[Dataset records]
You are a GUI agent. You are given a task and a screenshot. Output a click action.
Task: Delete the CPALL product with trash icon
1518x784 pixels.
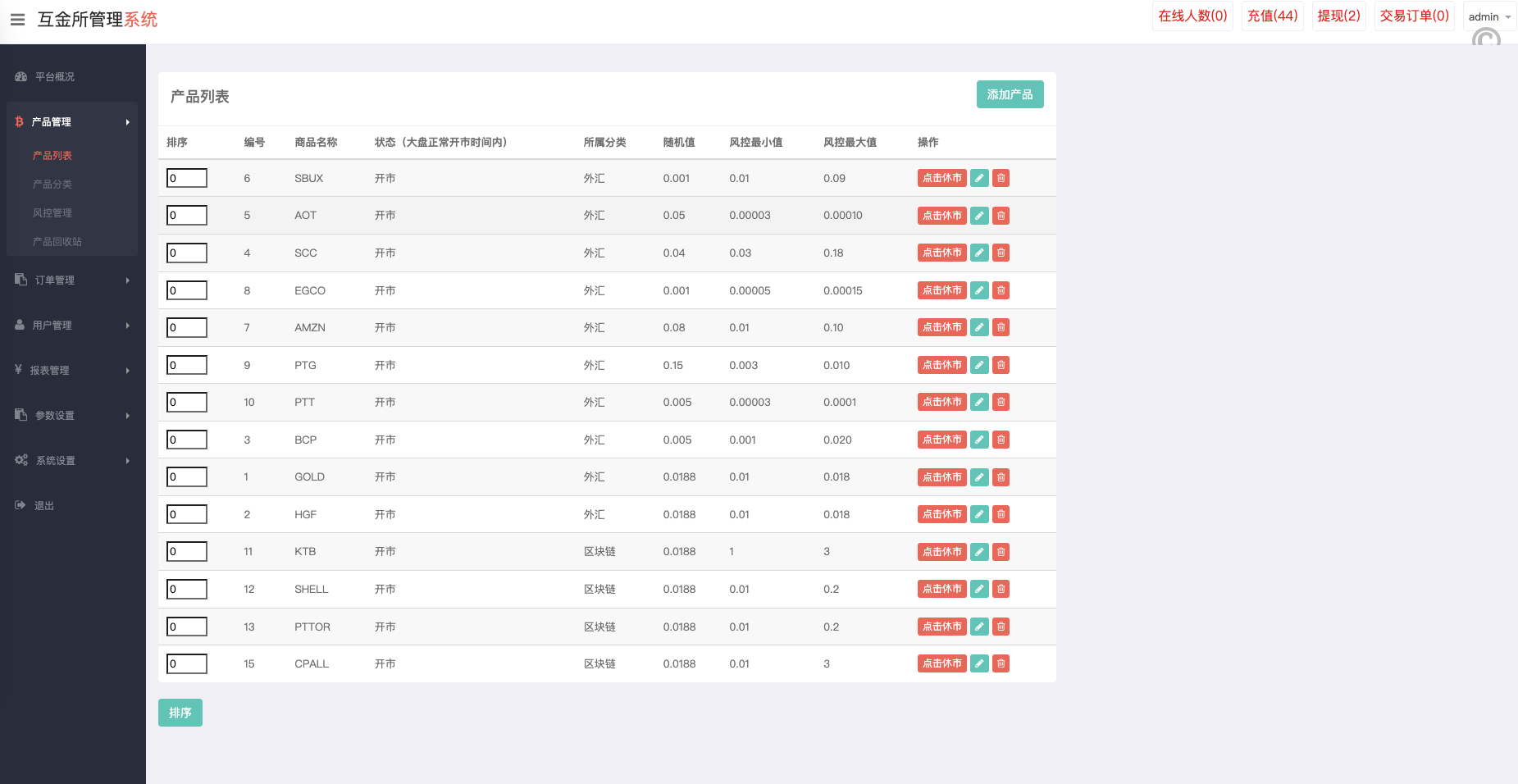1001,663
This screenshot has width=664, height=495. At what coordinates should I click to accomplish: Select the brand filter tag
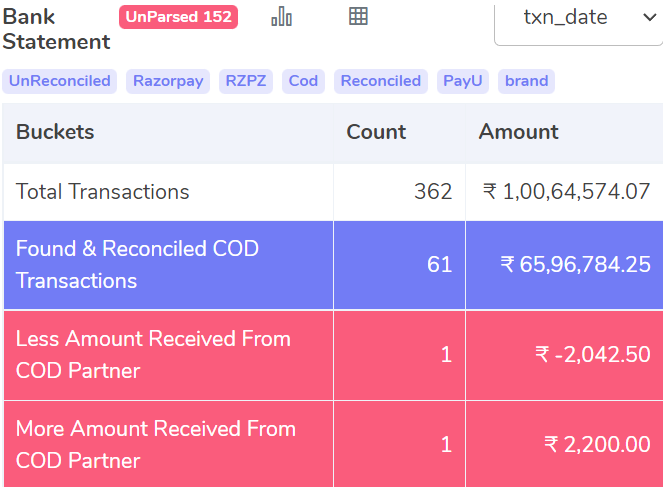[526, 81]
==
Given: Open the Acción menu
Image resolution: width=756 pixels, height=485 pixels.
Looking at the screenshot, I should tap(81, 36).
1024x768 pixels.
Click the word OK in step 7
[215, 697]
...
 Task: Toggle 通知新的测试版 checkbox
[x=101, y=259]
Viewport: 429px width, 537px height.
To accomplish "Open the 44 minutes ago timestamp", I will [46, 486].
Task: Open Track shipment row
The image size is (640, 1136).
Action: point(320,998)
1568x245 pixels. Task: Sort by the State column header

- [The problem] Please output exactly the lines between the one holding "Task: Toggle 通知新的测试版 checkbox" and the one holding "1568x245 pixels. Task: Sort" in the records above, inclusive, and nothing more.

- [The completed task]
 Task: Toggle 通知新的测试版 checkbox
[x=101, y=259]
Viewport: 429px width, 537px height.
To accomplish "Open the 44 minutes ago timestamp", I will [46, 486].
Task: Open Track shipment row
The image size is (640, 1136).
Action: point(320,998)
1568x245 pixels. Task: Sort by the State column header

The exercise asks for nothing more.